All interactions between Rippling and third-party apps were disrupted for all customers on October 14 between 8:36 AM PDT and 9:06 AM PDT. During this 30 min window, several customers experienced errors with SSO authentication and several scheduled jobs syncing data between Rippling and third-party apps ended prematurely.
This issue occurred due to a configuration change that accidentally diverted traffic to a new control flow. The most noticeable impact of this change was the SSO authentication error, which was quickly resolved after the configuration change was reverted at 9:06 AM PDT. The incident led to delays in data synchronization between Rippling and third-party systems; however, all critical transactions were completed by 10:12 PM PDT on October 14, and non-critical updates were finalized by 11:45 AM PDT on October 15. Our customer support team is on standby should you have any questions or see any issues not yet resolved. No unauthorized data access or data loss occurred during or as a result of this incident.

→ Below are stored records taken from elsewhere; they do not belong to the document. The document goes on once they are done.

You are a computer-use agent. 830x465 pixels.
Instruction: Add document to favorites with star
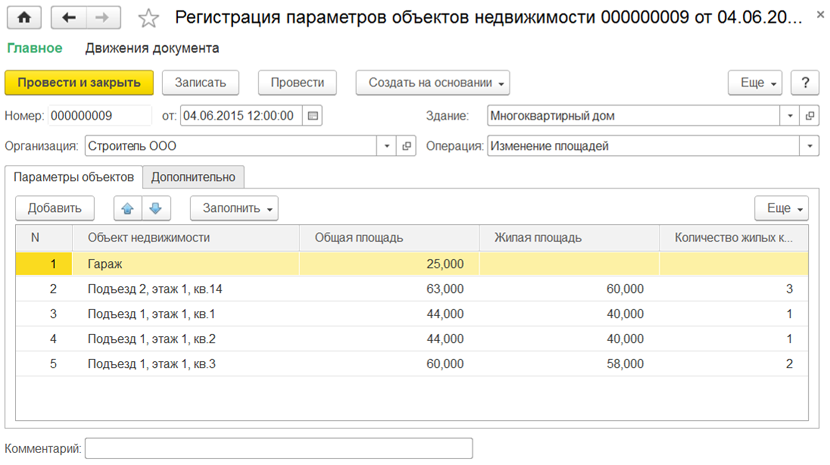pyautogui.click(x=148, y=19)
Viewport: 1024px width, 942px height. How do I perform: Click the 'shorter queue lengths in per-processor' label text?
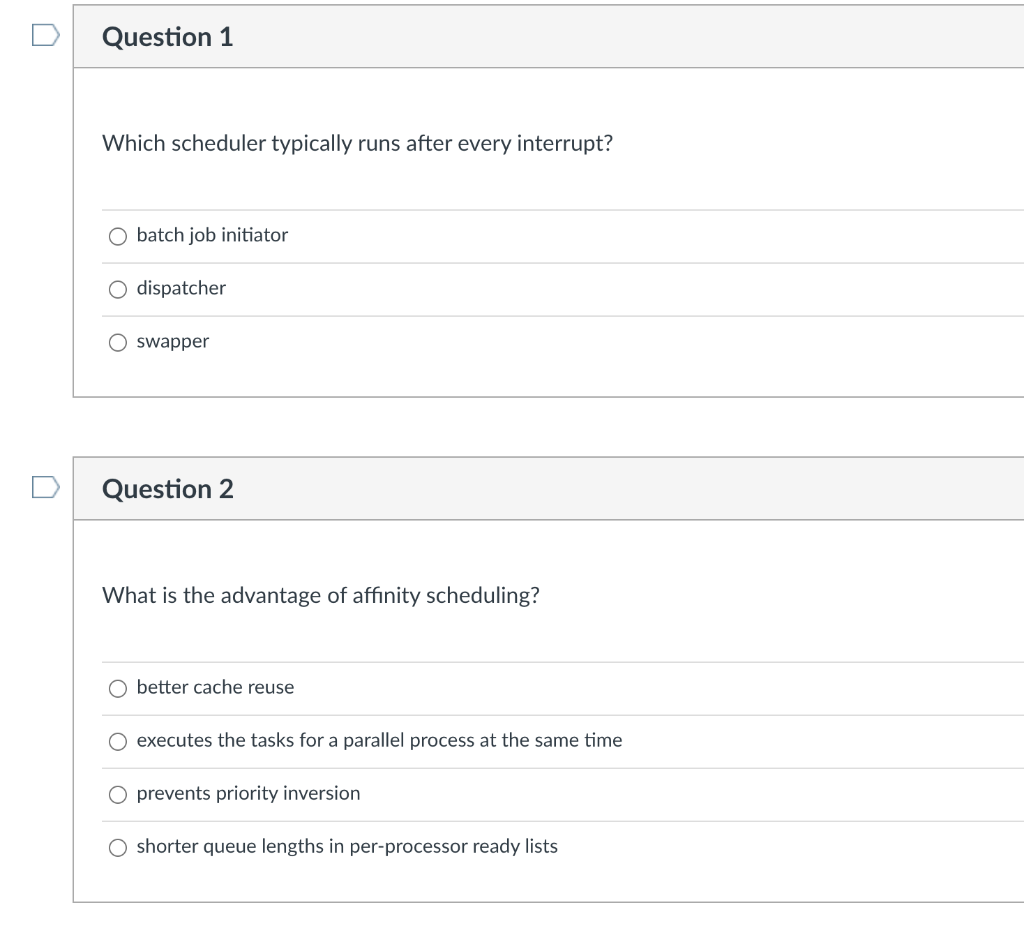[347, 846]
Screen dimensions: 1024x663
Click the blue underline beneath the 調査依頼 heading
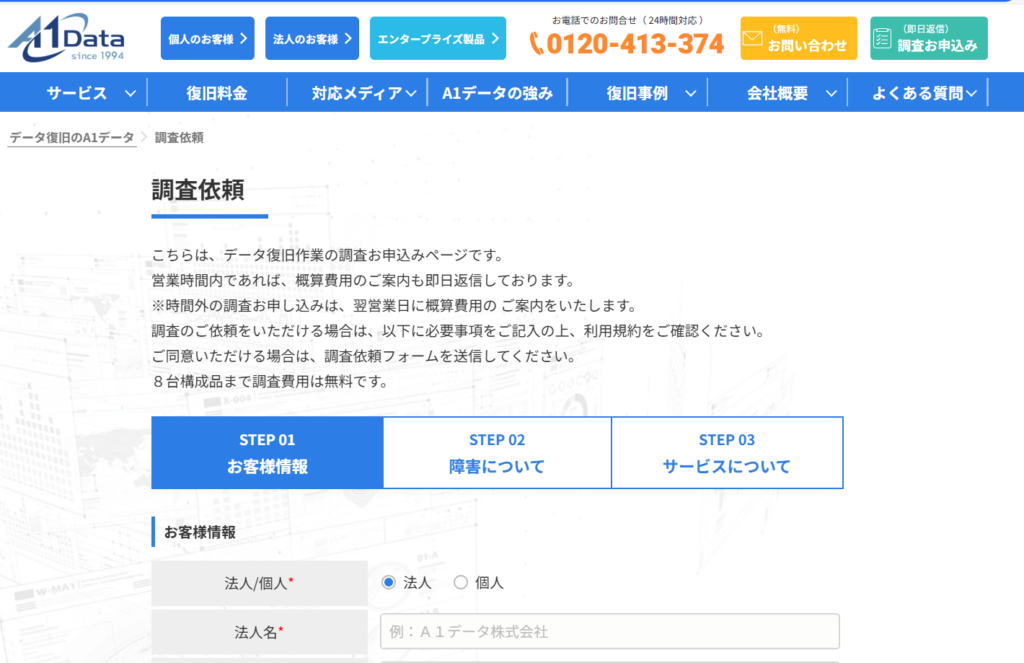pyautogui.click(x=209, y=215)
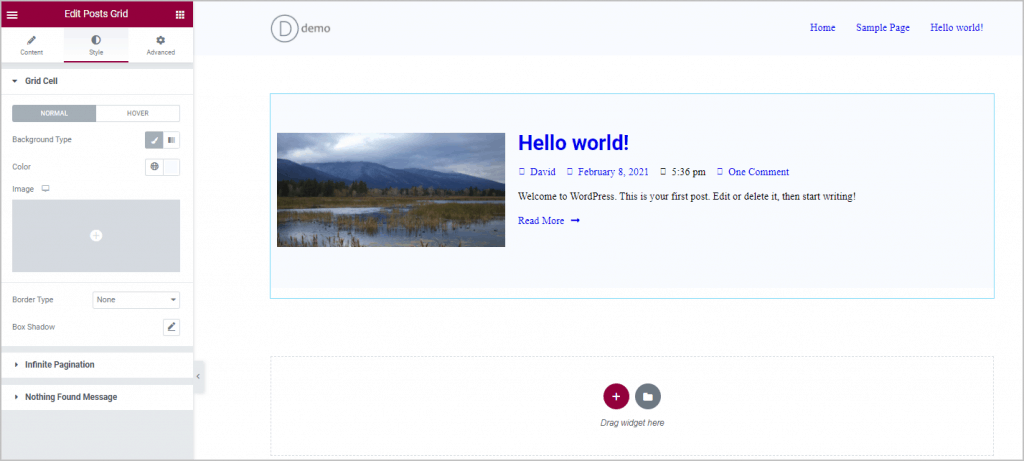The height and width of the screenshot is (461, 1024).
Task: Open Sample Page navigation link
Action: click(882, 28)
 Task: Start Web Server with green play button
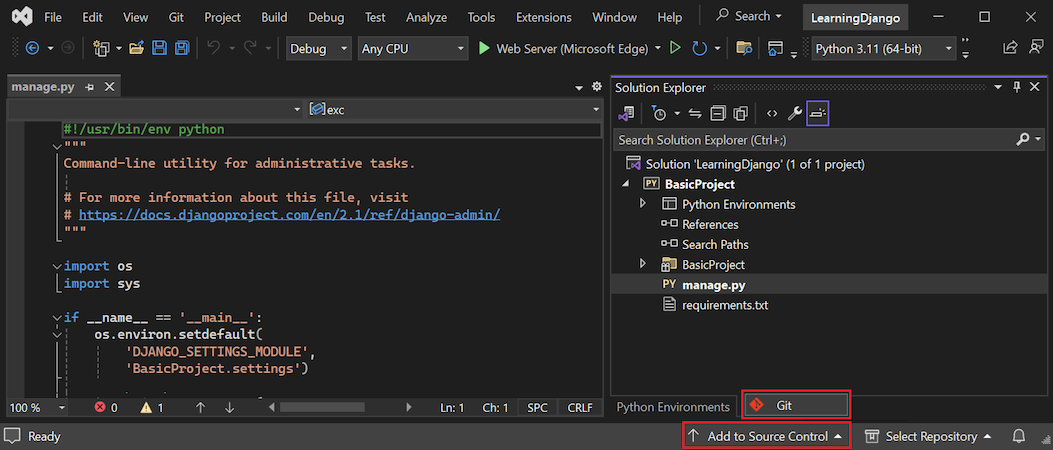[x=484, y=48]
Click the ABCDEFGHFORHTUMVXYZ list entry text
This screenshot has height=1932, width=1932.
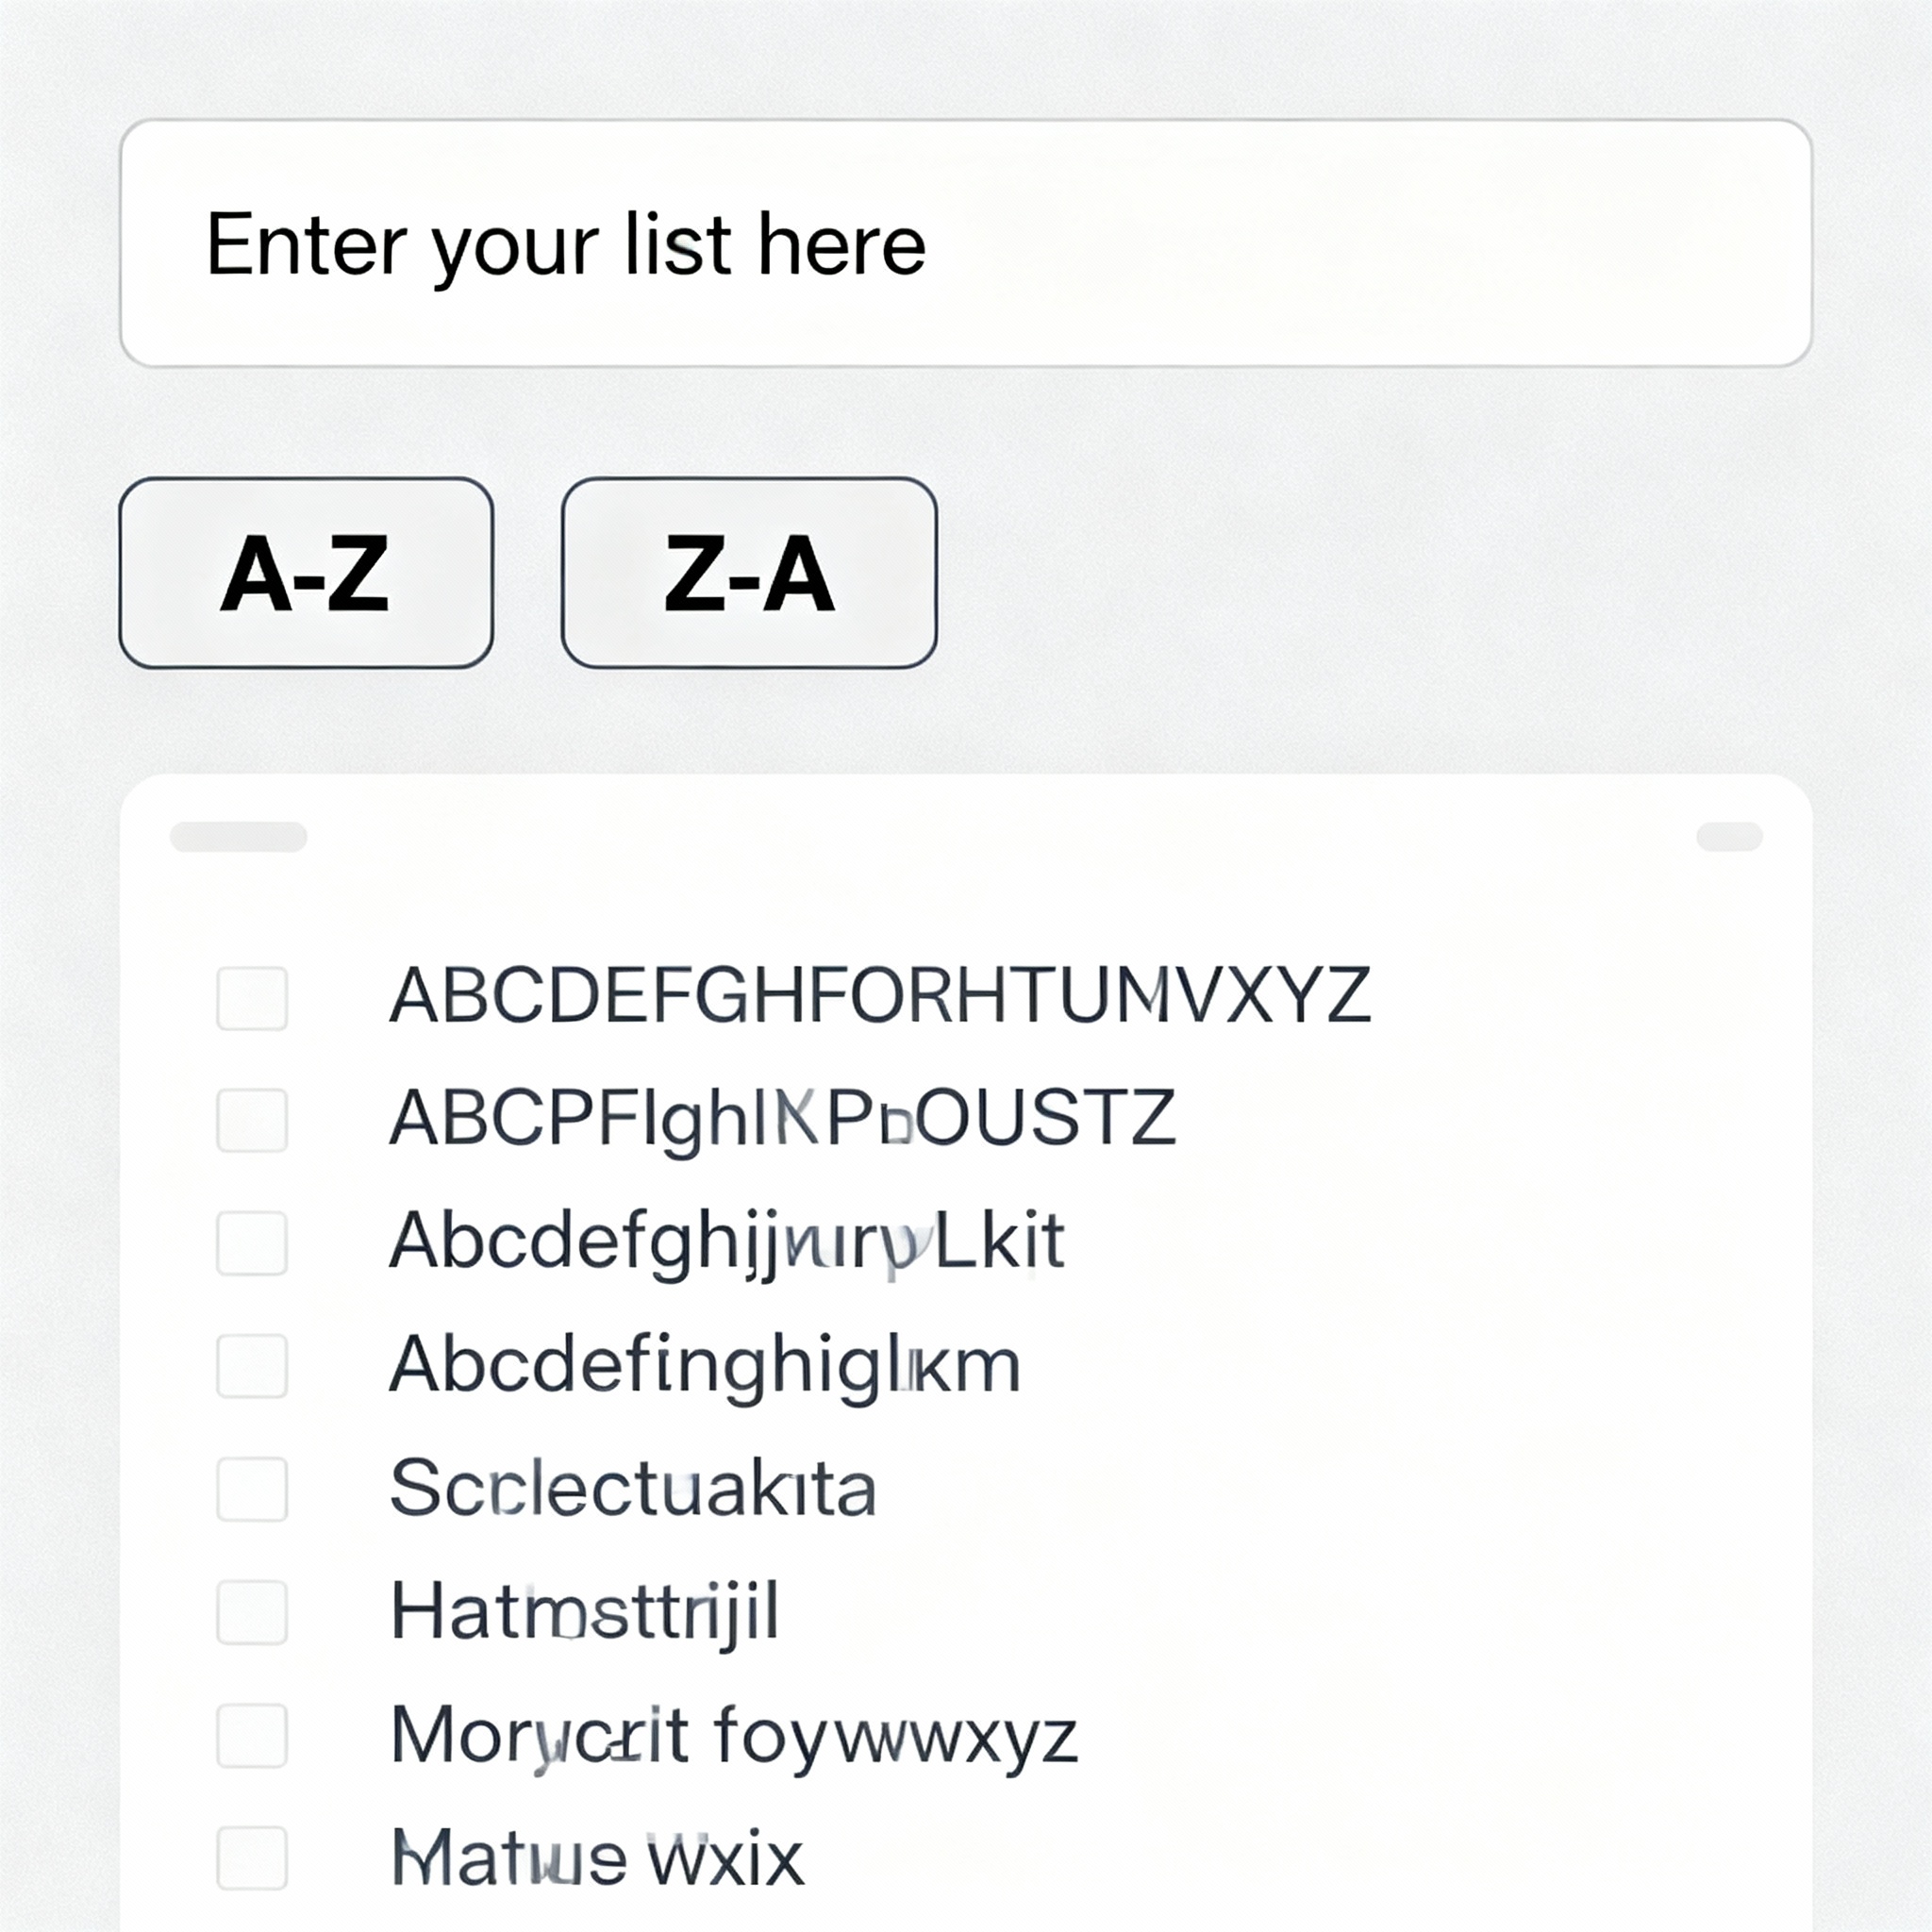point(879,996)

To prevent this in the future, we are adding monitors for detecting unusual patterns of traffic based on the status code, especially the most used api’s/critical flows to detect these issues. This effort also includes improving our release process to have additional approvals for configuration changes and written roll-out plan reviewed and approved when rolling out new features.
We sincerely apologize for any inconvenience this incident may have caused to our customers. At Rippling, we take responsibility for the stability and reliability of our systems very seriously. Our team is fully committed to conducting a thorough and comprehensive analysis of this incident to understand its root causes and to implement improvements to our systems and processes. We are dedicated to learning from this experience and taking all necessary steps to prevent this type of incident from happening again in the future.